Did he want me to be his ‘older women' friend. Hegravitated to older women. For solace? Succor? A beard? …I nevercould quite figure it out.
Olympia Dukakis is going to headline the roadtrip comedy Cloudburst, about lesbians who escape their nursing home. One assumes the producers are hoping that Steel Magnolias fans everywhere turn up en masse. I'll give them a tip: Get Shirley Maclaine for a cameo and the reunion of Ouiser and Claree ought to do the trick.
Tonight in San Francisco, they're premiering a new documentary called Queer Icon: The Cult of Bette Davis.We hope no critics declare it "a dump". Gay fans, film historians anddrag entertainers like Peaches Christ are interviewed in the film.
And here comes the awkward tie off to this week's cinematic roundup! Bette Davis was a contemporary of John Dillinger himself (Public Enemy #1).
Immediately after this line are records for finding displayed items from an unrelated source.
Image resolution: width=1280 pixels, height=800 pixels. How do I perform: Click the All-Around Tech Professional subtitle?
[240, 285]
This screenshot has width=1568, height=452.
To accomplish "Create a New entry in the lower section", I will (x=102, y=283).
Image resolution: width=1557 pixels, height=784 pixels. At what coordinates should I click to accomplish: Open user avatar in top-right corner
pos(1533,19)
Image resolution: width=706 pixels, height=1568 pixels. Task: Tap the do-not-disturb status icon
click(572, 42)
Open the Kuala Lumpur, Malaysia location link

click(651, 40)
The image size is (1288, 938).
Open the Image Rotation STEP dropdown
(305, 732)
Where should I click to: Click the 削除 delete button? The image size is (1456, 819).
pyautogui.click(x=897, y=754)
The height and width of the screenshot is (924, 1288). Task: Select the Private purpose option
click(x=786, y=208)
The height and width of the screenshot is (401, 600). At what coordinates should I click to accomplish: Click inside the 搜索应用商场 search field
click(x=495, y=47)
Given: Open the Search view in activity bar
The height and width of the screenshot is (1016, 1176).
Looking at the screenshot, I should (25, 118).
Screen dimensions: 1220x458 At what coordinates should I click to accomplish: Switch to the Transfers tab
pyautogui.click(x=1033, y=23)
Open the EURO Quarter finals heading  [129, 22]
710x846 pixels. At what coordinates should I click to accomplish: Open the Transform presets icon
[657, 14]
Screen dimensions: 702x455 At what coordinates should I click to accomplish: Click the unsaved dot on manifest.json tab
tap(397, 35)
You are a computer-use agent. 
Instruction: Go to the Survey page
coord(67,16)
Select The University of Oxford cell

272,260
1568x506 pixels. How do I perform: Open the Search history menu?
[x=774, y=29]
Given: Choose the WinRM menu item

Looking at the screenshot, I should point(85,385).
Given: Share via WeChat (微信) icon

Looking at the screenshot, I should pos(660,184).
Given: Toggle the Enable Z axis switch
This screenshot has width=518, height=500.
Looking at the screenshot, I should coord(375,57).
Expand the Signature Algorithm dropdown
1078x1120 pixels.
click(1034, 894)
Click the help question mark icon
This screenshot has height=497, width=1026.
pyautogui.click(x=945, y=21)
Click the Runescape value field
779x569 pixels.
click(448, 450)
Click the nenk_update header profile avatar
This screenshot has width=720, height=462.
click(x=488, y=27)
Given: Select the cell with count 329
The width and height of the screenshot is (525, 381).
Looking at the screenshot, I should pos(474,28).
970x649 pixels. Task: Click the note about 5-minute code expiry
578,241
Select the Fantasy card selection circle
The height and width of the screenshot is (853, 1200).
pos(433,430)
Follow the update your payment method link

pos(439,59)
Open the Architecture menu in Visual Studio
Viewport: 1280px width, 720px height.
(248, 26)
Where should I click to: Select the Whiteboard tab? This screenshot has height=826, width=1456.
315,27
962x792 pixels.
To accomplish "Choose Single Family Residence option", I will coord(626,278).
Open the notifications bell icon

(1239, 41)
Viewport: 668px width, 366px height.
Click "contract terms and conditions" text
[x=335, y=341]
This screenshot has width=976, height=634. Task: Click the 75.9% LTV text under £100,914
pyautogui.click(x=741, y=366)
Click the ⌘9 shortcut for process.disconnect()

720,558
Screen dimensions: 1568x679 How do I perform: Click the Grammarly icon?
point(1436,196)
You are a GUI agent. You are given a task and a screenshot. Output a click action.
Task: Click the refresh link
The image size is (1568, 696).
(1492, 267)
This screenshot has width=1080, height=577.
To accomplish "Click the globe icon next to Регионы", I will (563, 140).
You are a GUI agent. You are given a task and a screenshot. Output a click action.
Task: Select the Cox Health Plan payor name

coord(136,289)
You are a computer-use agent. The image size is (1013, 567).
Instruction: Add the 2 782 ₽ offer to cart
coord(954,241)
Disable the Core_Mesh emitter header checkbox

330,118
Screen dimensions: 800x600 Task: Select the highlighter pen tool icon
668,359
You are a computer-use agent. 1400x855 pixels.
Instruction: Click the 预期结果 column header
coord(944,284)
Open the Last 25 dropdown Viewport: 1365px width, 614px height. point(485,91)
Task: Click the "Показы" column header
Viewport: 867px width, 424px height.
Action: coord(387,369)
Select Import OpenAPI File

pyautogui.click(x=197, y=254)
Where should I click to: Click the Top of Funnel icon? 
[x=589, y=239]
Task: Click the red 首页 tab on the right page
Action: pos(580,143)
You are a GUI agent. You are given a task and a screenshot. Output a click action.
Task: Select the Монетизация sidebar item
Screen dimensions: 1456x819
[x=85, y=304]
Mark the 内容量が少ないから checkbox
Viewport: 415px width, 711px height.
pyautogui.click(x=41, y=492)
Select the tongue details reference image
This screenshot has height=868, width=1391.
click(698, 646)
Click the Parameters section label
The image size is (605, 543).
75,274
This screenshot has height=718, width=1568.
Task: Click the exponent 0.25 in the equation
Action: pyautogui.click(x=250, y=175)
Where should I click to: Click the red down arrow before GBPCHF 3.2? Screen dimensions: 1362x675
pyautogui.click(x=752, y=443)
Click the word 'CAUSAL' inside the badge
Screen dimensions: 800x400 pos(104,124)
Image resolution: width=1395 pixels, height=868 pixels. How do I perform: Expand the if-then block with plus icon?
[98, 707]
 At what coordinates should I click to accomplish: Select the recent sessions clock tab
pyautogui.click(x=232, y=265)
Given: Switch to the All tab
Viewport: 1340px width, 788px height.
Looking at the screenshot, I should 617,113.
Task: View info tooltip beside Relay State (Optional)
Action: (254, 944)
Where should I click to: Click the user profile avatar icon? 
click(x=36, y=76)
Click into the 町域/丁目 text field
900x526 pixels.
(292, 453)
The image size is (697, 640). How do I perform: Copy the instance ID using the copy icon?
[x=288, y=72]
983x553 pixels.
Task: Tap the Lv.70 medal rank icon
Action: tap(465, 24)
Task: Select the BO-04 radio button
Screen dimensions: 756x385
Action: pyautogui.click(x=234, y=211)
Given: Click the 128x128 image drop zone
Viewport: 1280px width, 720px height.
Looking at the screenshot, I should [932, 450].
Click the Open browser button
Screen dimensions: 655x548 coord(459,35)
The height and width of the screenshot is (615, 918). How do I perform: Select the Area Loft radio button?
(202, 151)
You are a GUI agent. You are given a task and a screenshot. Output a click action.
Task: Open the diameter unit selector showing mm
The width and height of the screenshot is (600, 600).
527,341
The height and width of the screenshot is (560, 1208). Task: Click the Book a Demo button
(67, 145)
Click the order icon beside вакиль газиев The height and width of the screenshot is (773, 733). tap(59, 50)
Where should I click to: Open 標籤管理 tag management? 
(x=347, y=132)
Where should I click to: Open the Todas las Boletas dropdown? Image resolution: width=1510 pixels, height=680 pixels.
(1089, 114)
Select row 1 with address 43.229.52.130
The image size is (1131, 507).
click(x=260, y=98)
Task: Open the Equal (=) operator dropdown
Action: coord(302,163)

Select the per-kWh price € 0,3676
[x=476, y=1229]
While he was robbing his last banks in 1933 she was beginning her ascent to legendary stardom in Warner Bros pictures (the studio then celebrated for gangster pictures). She won her first Oscar a year after his death for Dangerous. Like the famous bank robber now embodied by Johnny Depp, she knew how to sell the public on her criminal cool. They wanted her to get away with it.